Collected data entries:

• • • •

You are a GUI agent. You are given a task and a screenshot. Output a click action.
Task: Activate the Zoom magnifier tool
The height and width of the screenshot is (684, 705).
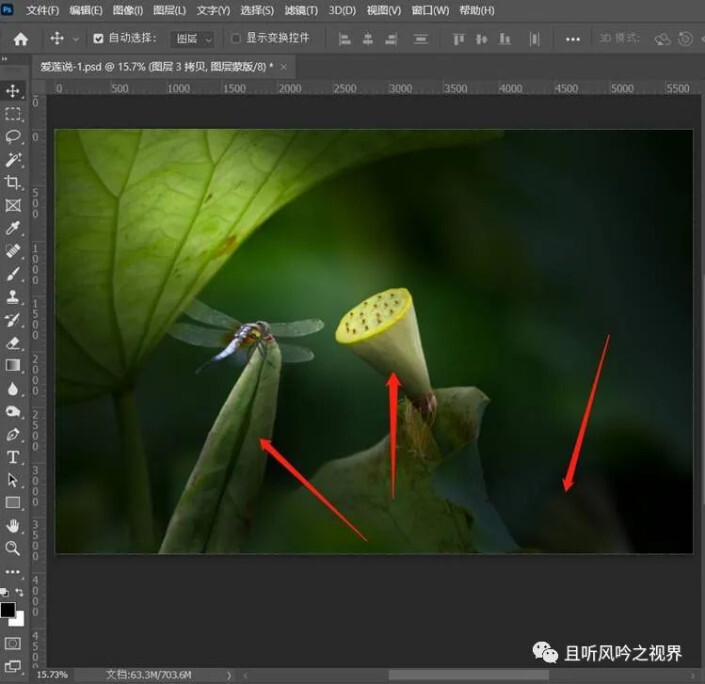click(x=13, y=548)
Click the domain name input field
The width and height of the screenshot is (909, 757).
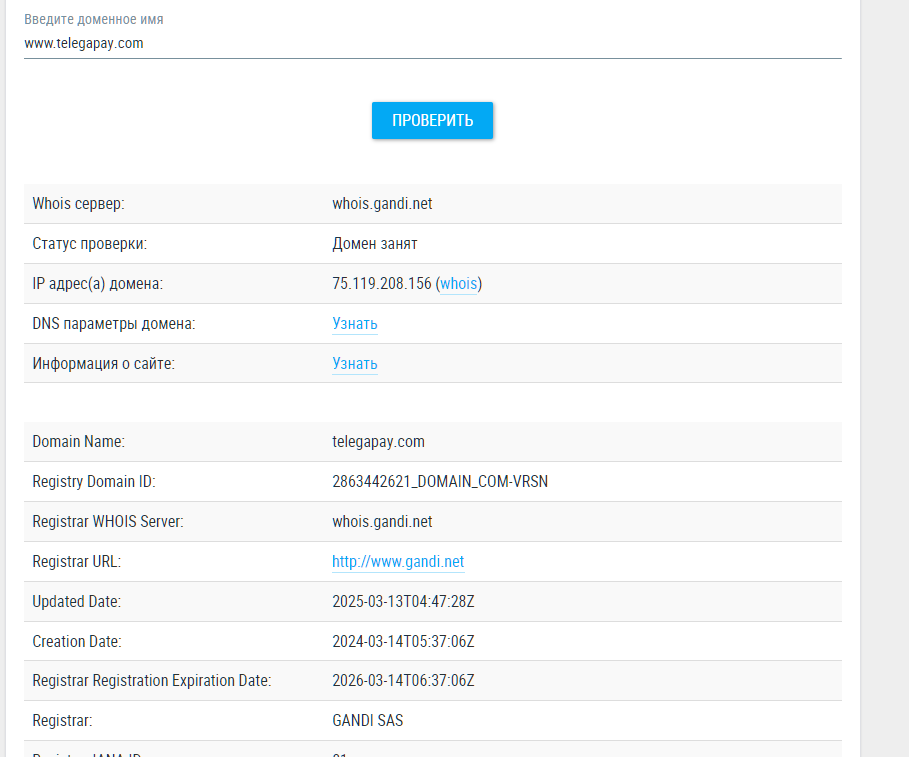point(432,43)
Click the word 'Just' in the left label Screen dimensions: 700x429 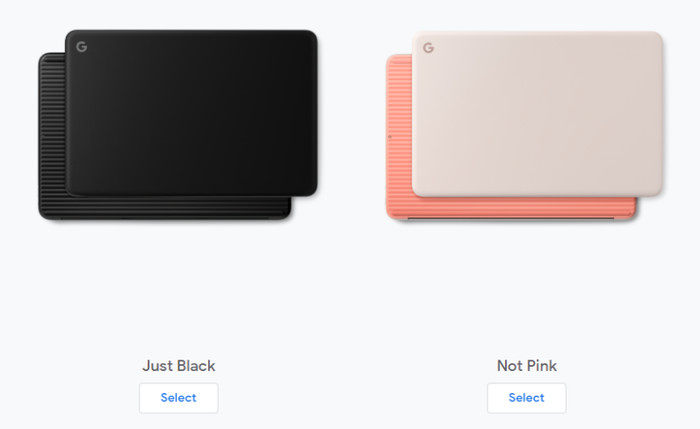tap(156, 366)
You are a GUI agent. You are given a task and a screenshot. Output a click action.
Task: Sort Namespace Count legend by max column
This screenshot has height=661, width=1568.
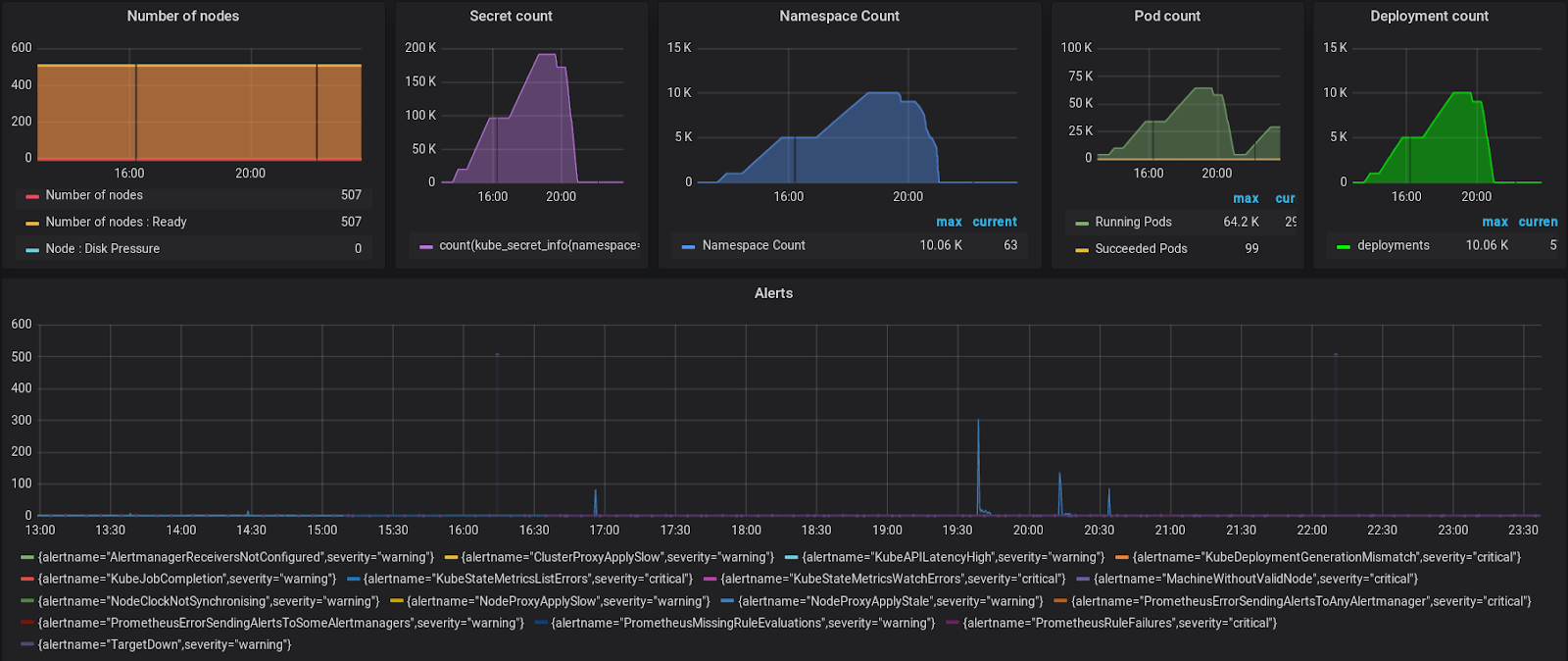(x=949, y=222)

• • • •

## AIM OF THE TASK
Leave out each picture and extract the lines from the one containing "Task: Sort Namespace" through the end of the records above, inclusive, exactly as they stand.

## SOLUTION TO THIS TASK
Task: Sort Namespace Count legend by max column
This screenshot has height=661, width=1568.
(x=949, y=222)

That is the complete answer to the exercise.